Demand charge on a facility that was damaged and operating at reduced capacity

Started by Marcus T. — 13 years ago — 4 views
Carl from Nashville. Client's warehouse suffered a roof collapse in one section. The affected section was closed for 6 months while repairs were made. During that period the facility operated at roughly 40 percent of normal capacity. The demand charges stayed high because the undamaged sections kept running. Is there any billing adjustment available for a casualty event that reduces operations?
Karen from Boise. Utilities sometimes have provisions for casualty or force majeure events that allow billing adjustments. Worth checking the tariff and filing service conditions section for language about damage, force majeure, or extraordinary circumstances.
Carl again. I checked and the tariff does not mention casualty events specifically in the billing provisions.
Karen again. In that case the billing adjustment avenue is limited. However if the ratchet was set by a pre-damage peak demand and the client now operates at 40 percent capacity, the forward-looking argument is to establish a new lower demand baseline as quickly as possible so the ratchet resets at the new operating level.

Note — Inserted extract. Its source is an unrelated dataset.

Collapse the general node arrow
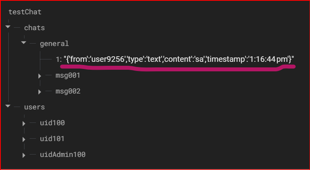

Tim from Denver. Carl, also check whether the client filed an insurance claim. If the business interruption claim quantified the reduced operations it creates documentation that might support a regulatory argument for billing relief even if no tariff provision exists.
Tim the client did file a business interruption claim. The insurer's assessment documented the reduced capacity period precisely. That documentation is very detailed.
Tim again. That documentation is valuable. Even if the utility declines billing relief you could use it at the PUC as part of a complaint showing the disproportionate billing impact during the casualty period. Some state commissions have equitable relief authority that goes beyond the tariff text.